▶ **TASK GOAL**: Search the records for the line with "480x512 pixels. How". Output that line and each line after it, exactly, and stop at the end; omit pictures.

--------------------------------------------------

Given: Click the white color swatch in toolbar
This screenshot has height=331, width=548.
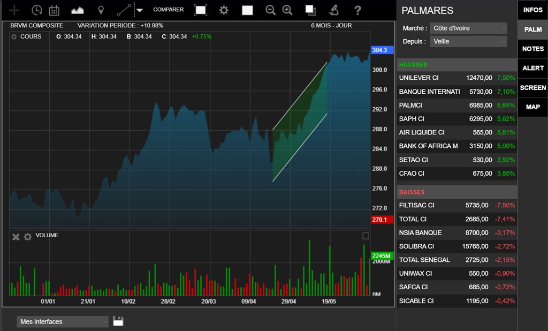Looking at the screenshot, I should [247, 10].
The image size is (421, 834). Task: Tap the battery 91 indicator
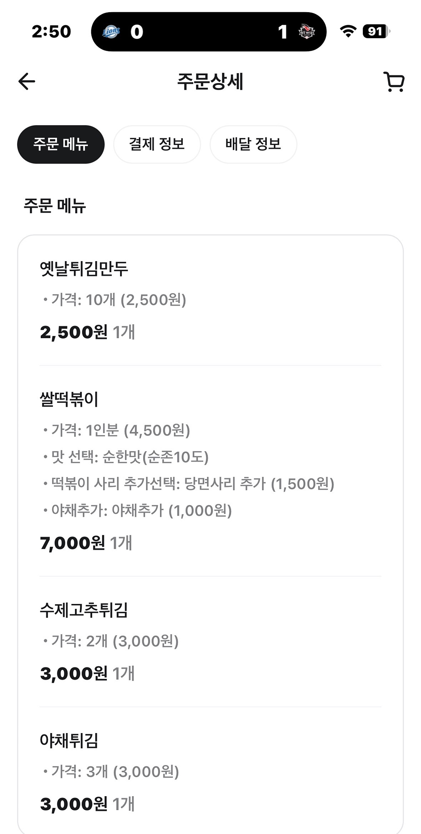376,32
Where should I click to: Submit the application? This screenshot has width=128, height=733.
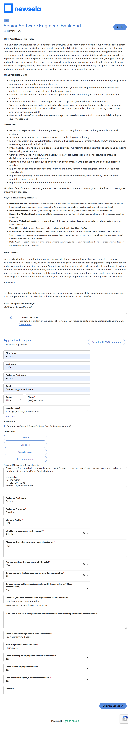[x=113, y=706]
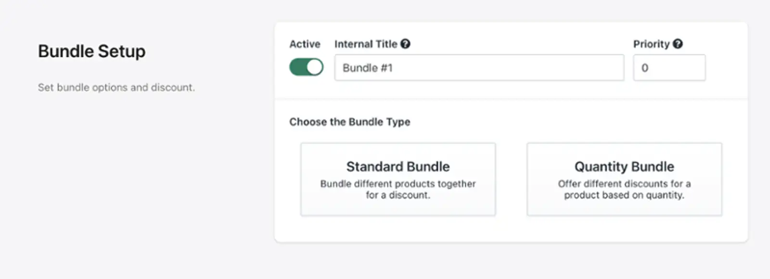Click the Priority number input box

[x=669, y=68]
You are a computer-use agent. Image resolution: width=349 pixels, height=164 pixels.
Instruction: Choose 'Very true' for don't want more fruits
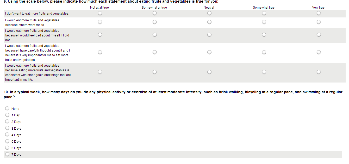tap(319, 13)
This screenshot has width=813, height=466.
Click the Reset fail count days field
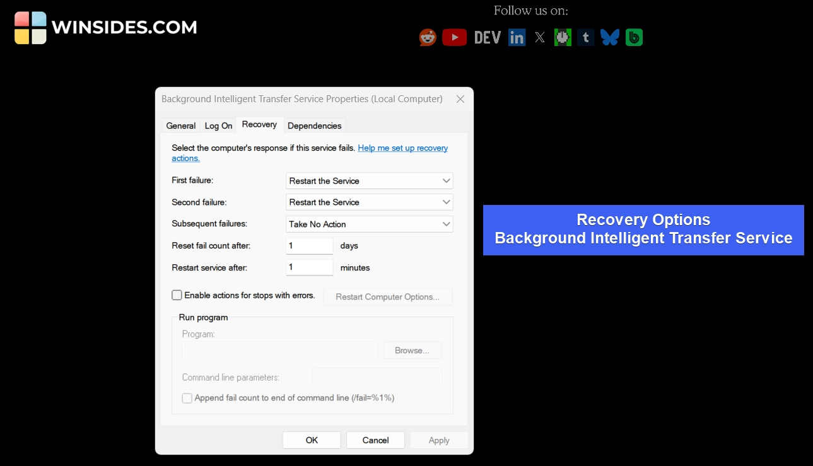click(309, 245)
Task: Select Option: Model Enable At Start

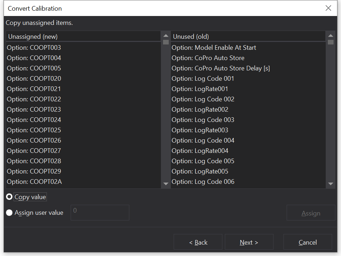Action: click(x=213, y=48)
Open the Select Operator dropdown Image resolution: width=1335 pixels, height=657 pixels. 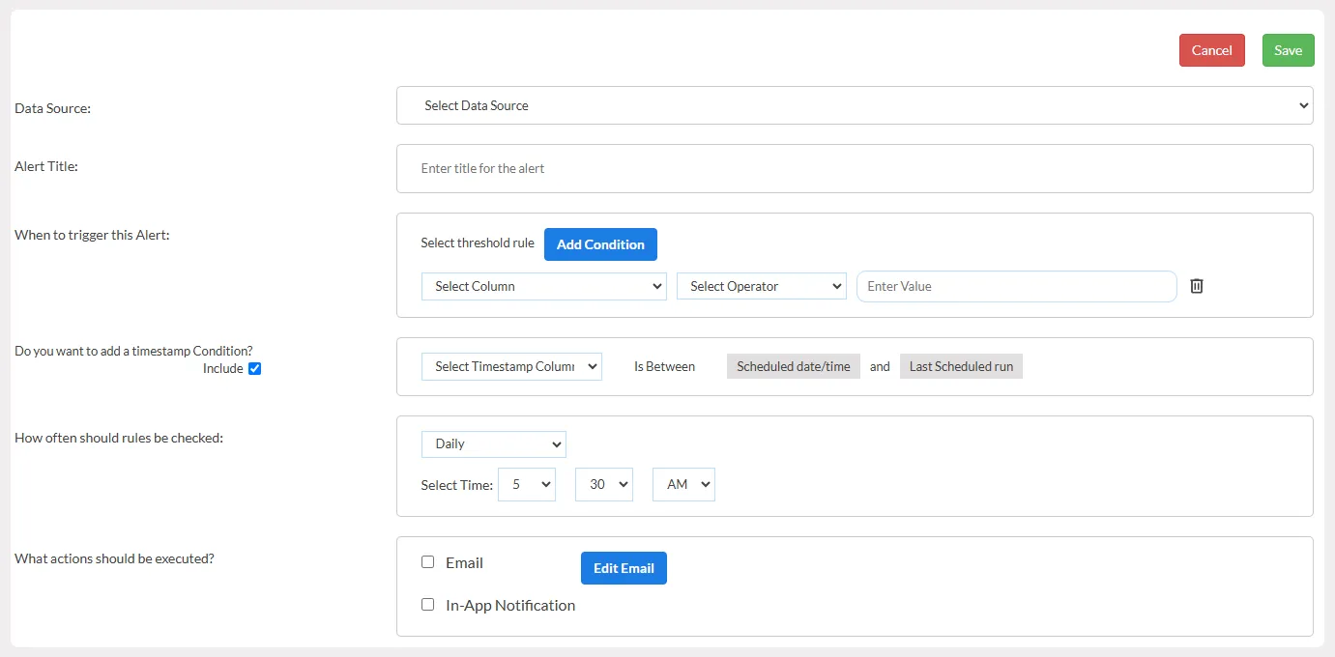[761, 286]
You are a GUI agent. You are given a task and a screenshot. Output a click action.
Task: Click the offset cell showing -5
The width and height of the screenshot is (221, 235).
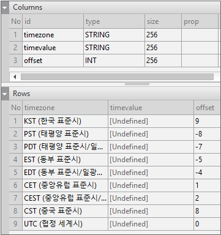coord(207,160)
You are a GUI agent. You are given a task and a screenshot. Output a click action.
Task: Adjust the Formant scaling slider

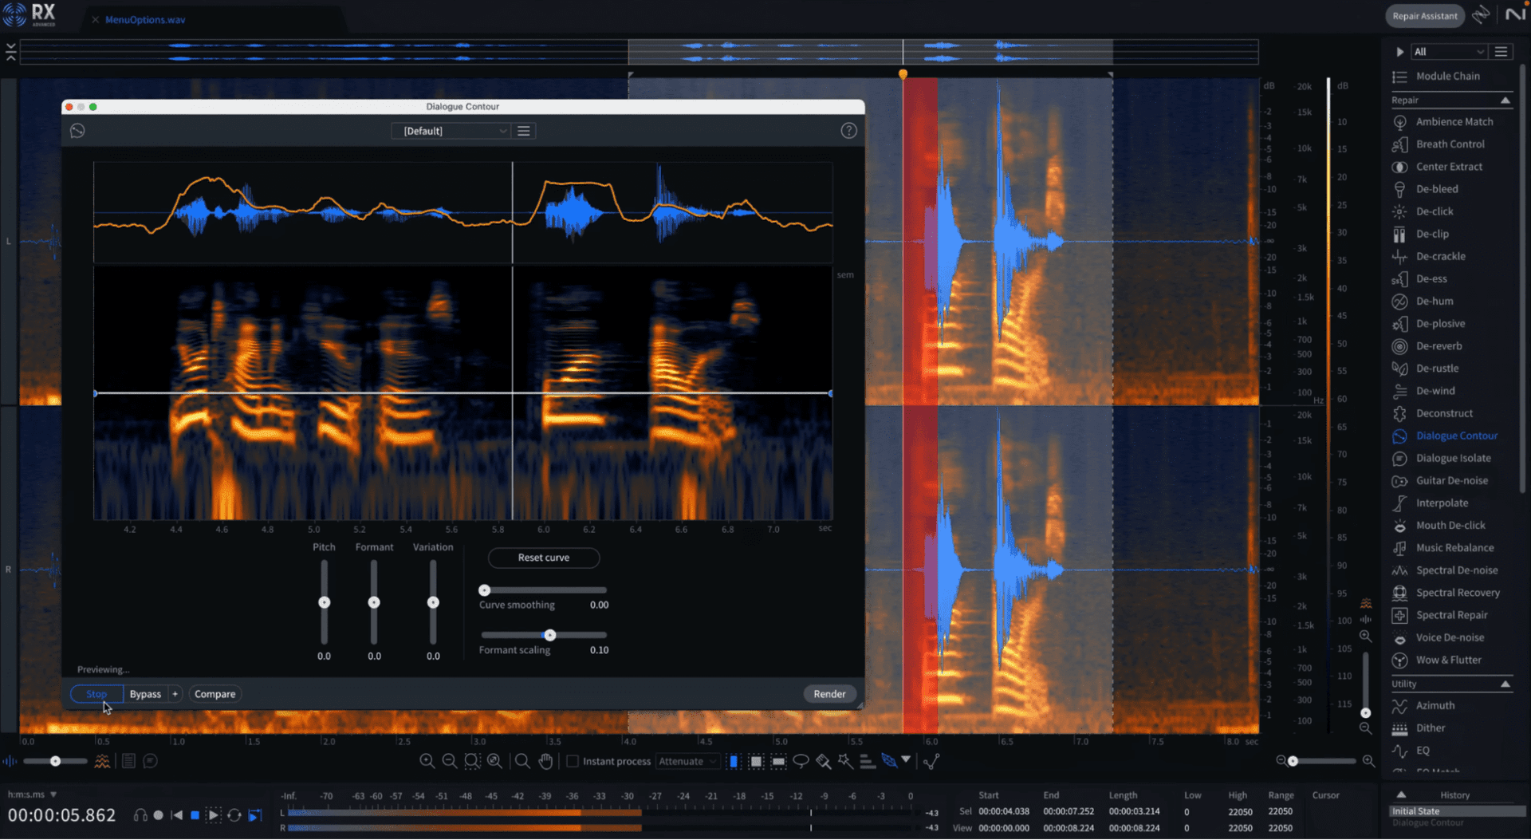[550, 635]
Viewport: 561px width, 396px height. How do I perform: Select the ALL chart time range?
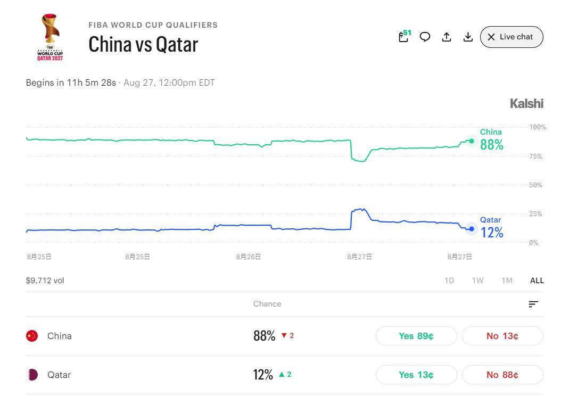(537, 281)
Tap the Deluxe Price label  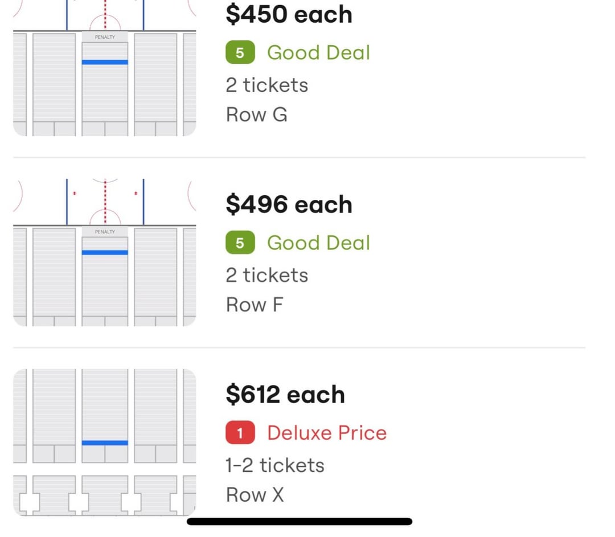[327, 433]
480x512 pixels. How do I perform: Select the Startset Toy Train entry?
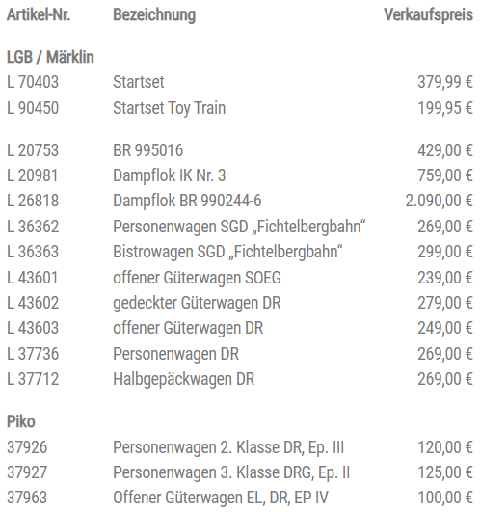click(170, 108)
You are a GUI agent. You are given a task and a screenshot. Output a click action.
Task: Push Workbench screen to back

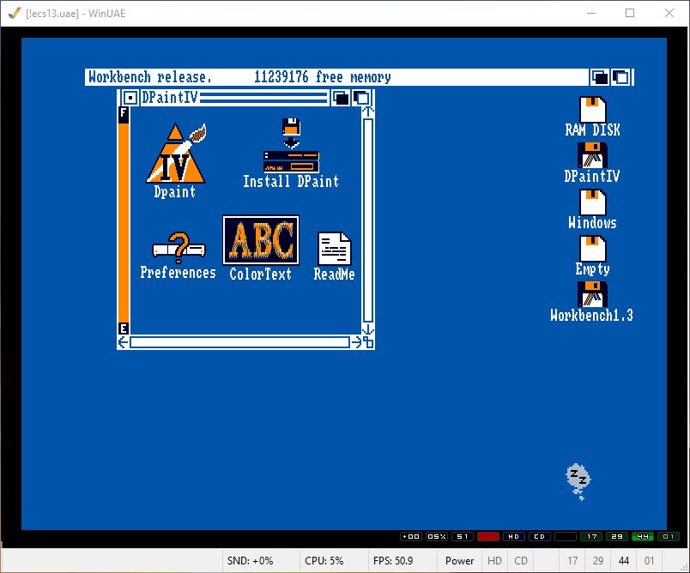tap(601, 77)
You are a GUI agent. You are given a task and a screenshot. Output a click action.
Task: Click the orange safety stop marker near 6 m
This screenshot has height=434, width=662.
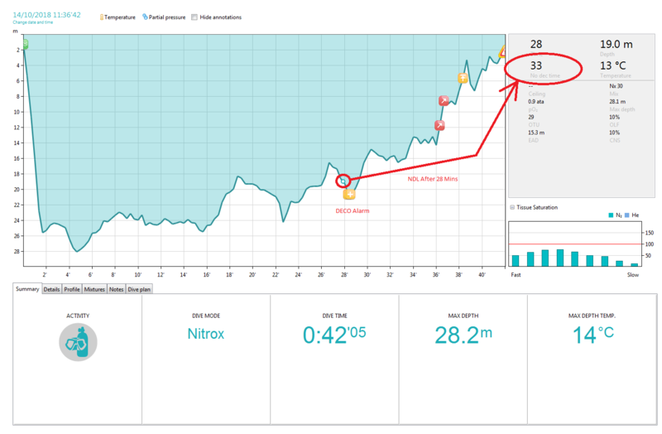(x=463, y=78)
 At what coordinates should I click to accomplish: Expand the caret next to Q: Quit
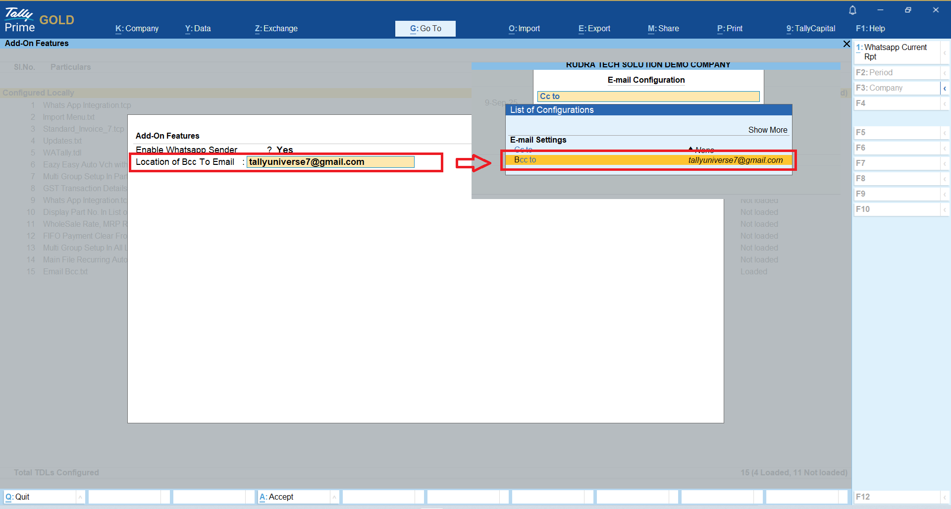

--------------------------------------------------

▶ **ANSWER BOX**:
480x512 pixels. How do I perform: Select the Startset Toy Train entry?
click(170, 108)
You are a GUI agent. You are given a task and a screenshot. Output a click action.
Task: Push Workbench screen to back

tap(601, 77)
You are a GUI agent. You are given a task and a screenshot. Output a click action.
Task: Click the orange safety stop marker near 6 m
This screenshot has height=434, width=662.
(x=463, y=78)
 At what coordinates should I click to accomplish: Expand the caret next to Q: Quit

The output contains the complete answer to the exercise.